Oksigen merupakan salah satu gas yang terlarut dalam perairan. Kadar oksigen yang terlarut di perairan alami bervariasi, tergantung pada suhu, salinitas, turbelensi air, dan tekanan atmosfer. Semakin besar suhu dan ketinggian (altitude) serta semakin kecil tekanan atmosfer, kadar oksigen terlarut semakin kecil. Kadar oksigen terlarut di Perairan Pulau Semak Daun di semua stasiun pengamatan

berkisar antara 6,23 mg/liter – 6,83 mg/liter. Kadar oksigen terlarut pada perairan alami biasanya kurang dari 10 mg/liter.

Kadar oksigen terlarut juga berfluktuasi secara harian (diurnal) dan musiman, tergantung pada percampuran (mixing) dan pergerakan (turbulence) massa air, aktivitas fotosintesis, respirasi, dan limbah (effluent) yang masuk ke badan air (Effendi, 2003).

BOD merupakan gambaran kadar bahan organik yaitu jumlah oksigen yang dibutuhkan oleh mikroba aerob untuk mengoksidasi bahan organik menjadi karbondioksida dan air. Dengan kata lain, BOD menunjukkan jumlah oksigen yang dikonsumsi oleh proses respirasi mikroba aerob yang terdapat dalam botol BOD yang diinkubasi pada suhu sekitar 20⁰ C selama lima hari, dalam keadaan tanpa cahaya.
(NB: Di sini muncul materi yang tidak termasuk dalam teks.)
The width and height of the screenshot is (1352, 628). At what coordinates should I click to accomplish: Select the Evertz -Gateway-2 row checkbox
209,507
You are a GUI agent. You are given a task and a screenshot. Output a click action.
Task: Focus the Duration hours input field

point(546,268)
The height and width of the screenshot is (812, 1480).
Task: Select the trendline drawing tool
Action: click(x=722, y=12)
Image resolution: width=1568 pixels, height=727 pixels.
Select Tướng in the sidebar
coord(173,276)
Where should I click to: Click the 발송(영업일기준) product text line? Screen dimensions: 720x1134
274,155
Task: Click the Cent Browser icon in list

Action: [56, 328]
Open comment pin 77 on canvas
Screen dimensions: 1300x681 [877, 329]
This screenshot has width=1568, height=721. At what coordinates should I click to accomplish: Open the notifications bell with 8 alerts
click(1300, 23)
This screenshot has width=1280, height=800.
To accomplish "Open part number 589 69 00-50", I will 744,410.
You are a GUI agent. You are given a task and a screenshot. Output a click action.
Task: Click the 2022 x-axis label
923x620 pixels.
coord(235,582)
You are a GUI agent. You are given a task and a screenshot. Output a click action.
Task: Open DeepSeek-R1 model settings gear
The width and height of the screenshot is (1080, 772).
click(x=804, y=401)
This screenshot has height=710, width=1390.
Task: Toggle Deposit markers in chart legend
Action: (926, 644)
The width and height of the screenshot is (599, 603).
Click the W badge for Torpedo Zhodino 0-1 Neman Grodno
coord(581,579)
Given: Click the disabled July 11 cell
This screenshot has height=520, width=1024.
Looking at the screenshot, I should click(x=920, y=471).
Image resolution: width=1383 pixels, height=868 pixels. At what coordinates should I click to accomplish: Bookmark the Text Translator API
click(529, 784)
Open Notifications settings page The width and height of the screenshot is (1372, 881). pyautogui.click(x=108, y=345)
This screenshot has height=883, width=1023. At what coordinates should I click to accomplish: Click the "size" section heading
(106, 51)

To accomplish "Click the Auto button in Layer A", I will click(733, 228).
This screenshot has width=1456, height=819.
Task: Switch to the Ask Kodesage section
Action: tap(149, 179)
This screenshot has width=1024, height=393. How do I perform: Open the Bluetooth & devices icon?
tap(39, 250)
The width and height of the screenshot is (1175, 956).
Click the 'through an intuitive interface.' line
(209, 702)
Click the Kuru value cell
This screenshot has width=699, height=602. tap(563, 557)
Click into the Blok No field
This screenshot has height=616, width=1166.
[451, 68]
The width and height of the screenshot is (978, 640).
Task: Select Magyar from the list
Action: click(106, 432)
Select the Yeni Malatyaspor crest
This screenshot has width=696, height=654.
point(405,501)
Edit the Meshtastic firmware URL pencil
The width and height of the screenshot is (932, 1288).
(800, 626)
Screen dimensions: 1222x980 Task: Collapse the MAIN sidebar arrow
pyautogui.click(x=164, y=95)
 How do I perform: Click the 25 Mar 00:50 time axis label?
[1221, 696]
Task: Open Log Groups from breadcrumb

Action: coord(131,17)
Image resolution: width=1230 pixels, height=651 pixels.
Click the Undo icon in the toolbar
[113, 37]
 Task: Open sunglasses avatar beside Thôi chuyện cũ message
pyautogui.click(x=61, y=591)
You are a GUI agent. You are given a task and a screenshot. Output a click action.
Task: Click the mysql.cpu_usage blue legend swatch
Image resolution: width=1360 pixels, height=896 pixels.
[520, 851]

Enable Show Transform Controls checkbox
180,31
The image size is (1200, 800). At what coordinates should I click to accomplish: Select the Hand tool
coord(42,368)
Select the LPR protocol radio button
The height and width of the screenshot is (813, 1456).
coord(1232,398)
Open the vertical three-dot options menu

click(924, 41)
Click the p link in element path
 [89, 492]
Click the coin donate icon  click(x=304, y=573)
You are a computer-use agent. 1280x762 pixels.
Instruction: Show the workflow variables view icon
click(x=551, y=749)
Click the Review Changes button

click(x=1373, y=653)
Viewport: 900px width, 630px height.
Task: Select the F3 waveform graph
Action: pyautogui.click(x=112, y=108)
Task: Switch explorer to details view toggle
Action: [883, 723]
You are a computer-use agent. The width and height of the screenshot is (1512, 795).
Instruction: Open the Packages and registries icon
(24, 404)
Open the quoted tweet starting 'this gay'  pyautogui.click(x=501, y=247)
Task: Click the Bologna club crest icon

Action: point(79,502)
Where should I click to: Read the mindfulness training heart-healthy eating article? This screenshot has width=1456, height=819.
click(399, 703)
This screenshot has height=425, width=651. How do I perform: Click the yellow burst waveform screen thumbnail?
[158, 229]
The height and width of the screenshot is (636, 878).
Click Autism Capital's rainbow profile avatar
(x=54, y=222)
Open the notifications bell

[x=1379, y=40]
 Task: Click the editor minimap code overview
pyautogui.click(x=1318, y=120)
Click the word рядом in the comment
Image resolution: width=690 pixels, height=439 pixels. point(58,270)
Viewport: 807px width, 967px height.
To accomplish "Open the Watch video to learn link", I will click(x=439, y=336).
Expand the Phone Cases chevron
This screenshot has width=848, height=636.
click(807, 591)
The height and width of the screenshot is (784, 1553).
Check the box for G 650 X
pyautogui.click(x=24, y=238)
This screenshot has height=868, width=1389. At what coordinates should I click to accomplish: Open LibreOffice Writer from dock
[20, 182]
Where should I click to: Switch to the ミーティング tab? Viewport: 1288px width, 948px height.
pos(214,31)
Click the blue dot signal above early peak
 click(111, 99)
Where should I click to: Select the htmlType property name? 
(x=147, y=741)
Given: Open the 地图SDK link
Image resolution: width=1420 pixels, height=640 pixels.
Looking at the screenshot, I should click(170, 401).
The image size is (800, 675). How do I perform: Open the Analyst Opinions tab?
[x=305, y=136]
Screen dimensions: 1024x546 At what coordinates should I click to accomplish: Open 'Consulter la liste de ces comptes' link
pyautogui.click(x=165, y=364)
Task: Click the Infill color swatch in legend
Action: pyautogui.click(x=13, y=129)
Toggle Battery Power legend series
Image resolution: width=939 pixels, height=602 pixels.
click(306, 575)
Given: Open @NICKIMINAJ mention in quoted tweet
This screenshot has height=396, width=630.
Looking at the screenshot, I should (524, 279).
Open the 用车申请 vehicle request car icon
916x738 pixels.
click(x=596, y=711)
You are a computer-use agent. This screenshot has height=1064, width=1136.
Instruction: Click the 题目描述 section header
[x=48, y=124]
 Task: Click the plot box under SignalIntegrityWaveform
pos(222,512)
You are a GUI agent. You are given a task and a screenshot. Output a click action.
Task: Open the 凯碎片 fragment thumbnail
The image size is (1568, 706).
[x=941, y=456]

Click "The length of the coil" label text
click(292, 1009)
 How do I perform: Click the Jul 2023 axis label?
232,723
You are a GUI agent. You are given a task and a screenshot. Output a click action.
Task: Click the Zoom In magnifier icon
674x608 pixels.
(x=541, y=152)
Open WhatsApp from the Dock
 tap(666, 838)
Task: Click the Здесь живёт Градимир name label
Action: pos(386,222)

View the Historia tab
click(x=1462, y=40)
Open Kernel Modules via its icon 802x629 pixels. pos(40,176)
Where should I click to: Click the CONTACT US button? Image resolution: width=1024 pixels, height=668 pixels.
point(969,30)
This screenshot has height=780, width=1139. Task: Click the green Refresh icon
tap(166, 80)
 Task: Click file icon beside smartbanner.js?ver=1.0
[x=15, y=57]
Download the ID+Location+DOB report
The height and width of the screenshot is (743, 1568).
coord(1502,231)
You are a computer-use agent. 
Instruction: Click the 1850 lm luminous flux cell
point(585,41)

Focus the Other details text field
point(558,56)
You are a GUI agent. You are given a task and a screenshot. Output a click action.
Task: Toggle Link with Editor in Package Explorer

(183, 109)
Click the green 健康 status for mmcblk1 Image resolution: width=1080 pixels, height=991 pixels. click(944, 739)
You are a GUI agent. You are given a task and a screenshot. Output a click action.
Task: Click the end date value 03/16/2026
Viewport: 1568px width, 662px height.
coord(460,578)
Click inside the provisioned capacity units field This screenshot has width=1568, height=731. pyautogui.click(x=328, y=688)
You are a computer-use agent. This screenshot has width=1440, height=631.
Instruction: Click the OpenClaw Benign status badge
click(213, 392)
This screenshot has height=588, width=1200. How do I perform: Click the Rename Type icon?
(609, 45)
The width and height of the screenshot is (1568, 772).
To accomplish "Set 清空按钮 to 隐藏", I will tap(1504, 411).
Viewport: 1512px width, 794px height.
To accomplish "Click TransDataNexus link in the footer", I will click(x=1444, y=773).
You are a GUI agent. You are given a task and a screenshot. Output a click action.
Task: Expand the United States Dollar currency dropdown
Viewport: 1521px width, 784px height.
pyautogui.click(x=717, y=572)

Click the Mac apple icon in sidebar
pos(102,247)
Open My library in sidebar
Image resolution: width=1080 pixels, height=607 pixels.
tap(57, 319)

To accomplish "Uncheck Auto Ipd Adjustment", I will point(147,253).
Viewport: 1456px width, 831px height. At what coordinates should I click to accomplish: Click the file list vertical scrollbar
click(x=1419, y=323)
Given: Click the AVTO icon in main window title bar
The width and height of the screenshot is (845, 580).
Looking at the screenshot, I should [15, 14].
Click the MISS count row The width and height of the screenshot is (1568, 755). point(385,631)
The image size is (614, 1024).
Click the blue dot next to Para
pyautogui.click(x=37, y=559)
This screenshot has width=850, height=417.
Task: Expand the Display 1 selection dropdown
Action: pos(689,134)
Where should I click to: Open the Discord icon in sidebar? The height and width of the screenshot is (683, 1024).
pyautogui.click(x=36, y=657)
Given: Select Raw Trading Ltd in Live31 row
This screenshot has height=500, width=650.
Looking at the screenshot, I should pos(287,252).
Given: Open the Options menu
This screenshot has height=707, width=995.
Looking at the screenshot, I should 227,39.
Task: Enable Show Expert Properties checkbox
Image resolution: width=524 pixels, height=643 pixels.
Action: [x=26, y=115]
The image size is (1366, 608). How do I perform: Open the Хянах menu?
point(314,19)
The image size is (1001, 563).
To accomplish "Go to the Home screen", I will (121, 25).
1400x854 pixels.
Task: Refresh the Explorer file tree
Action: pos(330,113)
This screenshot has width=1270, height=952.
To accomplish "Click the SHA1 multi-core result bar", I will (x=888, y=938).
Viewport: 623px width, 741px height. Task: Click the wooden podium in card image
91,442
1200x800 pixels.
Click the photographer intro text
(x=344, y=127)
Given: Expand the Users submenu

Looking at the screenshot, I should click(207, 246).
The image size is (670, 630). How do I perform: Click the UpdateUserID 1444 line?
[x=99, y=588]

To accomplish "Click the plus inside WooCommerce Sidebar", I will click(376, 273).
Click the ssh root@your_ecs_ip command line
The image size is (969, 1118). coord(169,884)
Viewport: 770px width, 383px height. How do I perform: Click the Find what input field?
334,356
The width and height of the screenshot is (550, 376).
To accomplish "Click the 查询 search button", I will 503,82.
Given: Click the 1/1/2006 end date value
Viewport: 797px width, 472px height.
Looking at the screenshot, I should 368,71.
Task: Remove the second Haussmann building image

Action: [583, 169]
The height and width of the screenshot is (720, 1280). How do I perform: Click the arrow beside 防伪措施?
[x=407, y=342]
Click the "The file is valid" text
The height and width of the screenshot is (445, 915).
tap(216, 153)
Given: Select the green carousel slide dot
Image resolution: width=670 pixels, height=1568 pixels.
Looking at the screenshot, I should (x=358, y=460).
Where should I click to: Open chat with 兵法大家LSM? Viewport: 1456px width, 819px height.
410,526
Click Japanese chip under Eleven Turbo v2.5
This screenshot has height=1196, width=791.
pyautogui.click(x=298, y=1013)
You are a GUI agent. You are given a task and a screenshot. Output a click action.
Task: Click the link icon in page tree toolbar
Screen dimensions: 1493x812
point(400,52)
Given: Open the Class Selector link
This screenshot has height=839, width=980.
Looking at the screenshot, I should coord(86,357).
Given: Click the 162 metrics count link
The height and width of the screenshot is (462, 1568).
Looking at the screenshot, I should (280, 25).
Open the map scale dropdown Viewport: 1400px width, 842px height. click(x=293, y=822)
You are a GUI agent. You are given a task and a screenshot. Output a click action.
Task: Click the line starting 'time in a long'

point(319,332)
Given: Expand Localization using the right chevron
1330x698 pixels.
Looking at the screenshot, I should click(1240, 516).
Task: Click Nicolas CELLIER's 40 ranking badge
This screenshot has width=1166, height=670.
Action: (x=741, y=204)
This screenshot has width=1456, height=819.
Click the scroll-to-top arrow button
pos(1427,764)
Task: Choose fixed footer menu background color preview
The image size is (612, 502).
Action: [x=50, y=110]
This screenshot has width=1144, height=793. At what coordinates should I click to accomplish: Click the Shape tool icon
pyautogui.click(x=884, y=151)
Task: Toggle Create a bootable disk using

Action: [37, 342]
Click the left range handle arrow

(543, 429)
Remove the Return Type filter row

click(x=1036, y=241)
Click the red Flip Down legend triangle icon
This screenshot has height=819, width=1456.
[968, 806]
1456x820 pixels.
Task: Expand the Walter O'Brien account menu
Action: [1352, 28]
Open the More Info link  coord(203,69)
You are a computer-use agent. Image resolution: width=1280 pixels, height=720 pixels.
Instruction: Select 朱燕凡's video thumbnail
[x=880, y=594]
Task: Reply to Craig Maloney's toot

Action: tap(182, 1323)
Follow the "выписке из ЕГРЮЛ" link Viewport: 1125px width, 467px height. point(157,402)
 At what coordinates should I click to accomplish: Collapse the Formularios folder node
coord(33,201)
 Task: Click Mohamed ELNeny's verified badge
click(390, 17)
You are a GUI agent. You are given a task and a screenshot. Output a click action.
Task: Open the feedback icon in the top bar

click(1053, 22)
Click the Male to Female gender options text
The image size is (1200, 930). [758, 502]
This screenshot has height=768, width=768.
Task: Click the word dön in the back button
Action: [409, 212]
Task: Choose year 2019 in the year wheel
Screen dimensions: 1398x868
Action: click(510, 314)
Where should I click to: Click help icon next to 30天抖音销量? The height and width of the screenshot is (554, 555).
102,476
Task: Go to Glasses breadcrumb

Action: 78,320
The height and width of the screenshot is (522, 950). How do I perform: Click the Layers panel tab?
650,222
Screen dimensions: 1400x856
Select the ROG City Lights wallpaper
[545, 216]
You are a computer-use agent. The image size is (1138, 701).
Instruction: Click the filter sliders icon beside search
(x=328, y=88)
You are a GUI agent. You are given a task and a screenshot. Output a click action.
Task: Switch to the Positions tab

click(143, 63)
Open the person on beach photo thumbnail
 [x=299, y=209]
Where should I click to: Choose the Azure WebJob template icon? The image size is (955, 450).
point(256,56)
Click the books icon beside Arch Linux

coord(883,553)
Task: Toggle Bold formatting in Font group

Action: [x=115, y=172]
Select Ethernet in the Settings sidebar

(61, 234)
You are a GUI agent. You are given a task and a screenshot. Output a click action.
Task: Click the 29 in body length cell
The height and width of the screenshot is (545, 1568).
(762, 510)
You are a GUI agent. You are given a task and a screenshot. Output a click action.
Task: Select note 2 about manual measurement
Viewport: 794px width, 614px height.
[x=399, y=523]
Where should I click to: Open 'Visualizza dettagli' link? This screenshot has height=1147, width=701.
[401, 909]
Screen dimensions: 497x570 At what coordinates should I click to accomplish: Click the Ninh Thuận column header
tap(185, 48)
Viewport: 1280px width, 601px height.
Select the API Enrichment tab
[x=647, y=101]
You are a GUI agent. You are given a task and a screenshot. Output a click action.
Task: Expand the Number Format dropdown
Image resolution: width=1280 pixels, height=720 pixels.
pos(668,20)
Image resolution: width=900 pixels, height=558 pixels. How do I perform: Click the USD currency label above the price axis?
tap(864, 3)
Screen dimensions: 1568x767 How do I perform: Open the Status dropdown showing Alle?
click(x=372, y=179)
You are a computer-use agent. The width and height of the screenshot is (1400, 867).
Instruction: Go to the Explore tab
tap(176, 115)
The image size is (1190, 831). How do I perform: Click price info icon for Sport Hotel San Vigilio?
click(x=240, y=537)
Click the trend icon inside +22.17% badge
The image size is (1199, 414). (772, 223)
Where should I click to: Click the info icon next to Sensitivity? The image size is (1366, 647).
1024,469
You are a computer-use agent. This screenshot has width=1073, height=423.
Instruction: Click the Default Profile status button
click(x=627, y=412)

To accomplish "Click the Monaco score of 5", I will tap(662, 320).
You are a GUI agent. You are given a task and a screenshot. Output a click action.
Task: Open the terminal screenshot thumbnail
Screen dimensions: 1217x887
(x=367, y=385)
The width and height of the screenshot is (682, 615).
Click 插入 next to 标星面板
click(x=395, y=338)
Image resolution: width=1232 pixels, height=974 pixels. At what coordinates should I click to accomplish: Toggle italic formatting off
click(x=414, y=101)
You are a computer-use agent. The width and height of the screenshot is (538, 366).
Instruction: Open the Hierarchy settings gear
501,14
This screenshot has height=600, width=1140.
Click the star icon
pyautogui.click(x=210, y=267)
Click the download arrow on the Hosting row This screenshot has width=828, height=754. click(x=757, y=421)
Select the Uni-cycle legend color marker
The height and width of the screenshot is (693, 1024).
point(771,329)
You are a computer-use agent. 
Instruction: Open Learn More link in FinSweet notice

Parameter BOD₅ yang terdapat di perairan Pulau Semak Daun antara 0,37 – 1,35 menunjukkan kondisi perairan masih dalam batas normal untuk kelangsungan hidup suatu organisme perairan.

3.2.2 Status Perairan Pulau Semak Daun

Identifikasi keterkaitan antara parameter kualitas perairan dan kondisi tutupan terumbu karang di lokasi wisata perairan Pulau Semak Daun berdasarkan hasil analisis PCA (Principal Component Analysis)disajikan pada Tabel 3.2.

Tabel 3.2. Nilai Indeks Pencemaran setiap Stasiun pengamatan

Lokasi Nilai IP (indeks pencemaran) Status Perairan

Stasiun 1 1,094 Kondisi Baik

Stasuin 2 0,873 Kondisi Baik

Stasiun 3 1,021 Kondisi Baik

Stasiun 4 1,044 Kondidi Baik

Stasiun 5 1,115 Cemar Ringan

Rata-rata 1,03 Kondisi Baik

Tabel 3.2 menunjukkan bahwa perairan di kawasan Pulau Semak Daun dalam kondisi baik dengan nilai indeks pencemaran rata-rata adalah 1,03 sehingga dalam kondisi ini perairan di kawasan tersebut dapat dikembangkan kegiatan perikanan budidaya dan wisata bahari terutama snorkeling dan diving. Parameter indikator pencemaran (suhu, salinitas, kekeruhan, pH, DO dan BOD5).

Kecepatan dan arah arus juga memiliki pengaruh positif terhadap tutupan terumbu karang. Pada bulan Mei dan Juni Kepulauan Seribu mengalami angin musim timur dimana arah angin dari Timur menuju Barat sehingga Peningkatan parameter pencemaran air selama musim timur dapat diimbangi dengan proses pencucian (flushing time) dan pengenceran air laut (seawater dilution) melalui parameter kecepatan arus (Hii et al., 2006).